The middle-aged pop star on stage sported a dramatic sweep of grey on the crown of his thick locks. He sang about a losing battle with weight and broke into an impromptu nursery rhyme for his infant daughter; unabashedly serenading the thirty-year old ladies in the crowd who squealed his name following his every move with their mobile phones as proof of having seen him so close. He had bags under his eyes, struggled a little with the more lithe moves; yet lapped up his every minute under the spotlight, revelling in the attention of the screaming women, who would have gladly let him walk all over him.
He would always be the cocky cowboy from Feel; the one who after bedding the mermaid herself, lay back sated in his pool, chewing on a stalk of grass; contemplating—what—Love, life, sex? The epitome of wickedness, the man who appealed to both men and women (Many a gay man-friend had lost his heart over him.) It was those tattoos wasn’t it? Proclaiming him the quintessential bad-boy, the perfect one night-stand, for a pleasurable dirty weekend. He was what eternal youth felt like, when you quirked an eyebrow and had the world (and Daryl Hannah) at your feet.
Twelve years later I saw him in real life, not three feet away.
Still proud, still sporting those incredible turn-you-on-tattoos: yet, a reminder of how the minutes could slip by, right through your fingers, of mortality seeping away; a drop at a time.
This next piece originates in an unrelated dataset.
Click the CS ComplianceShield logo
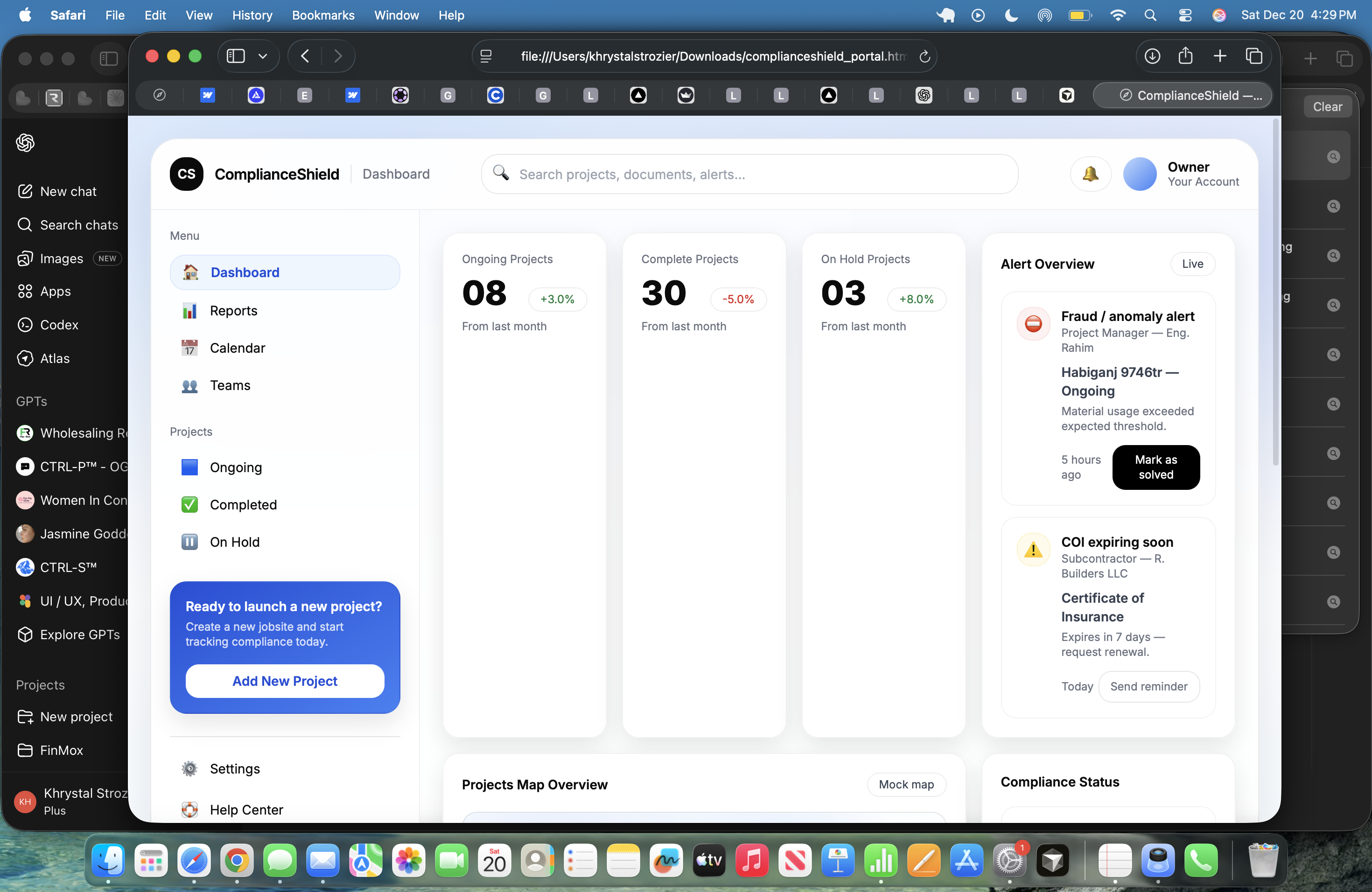 [186, 174]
You could try to make the most of it: pursue your dreams. You could watch it flow by your window: carrying away the debris of the past, bringing with it the pictures of children now grown up, showing how you too were a ticking time bomb. Blink and it could explode in your face. Sleep and you might miss it. Even open, three was was no guarantee that you were going to see, that which took place in front of your very eyes.
Whether a rock star or an average Eve, it brings you to your knees; so you can make way for those after you.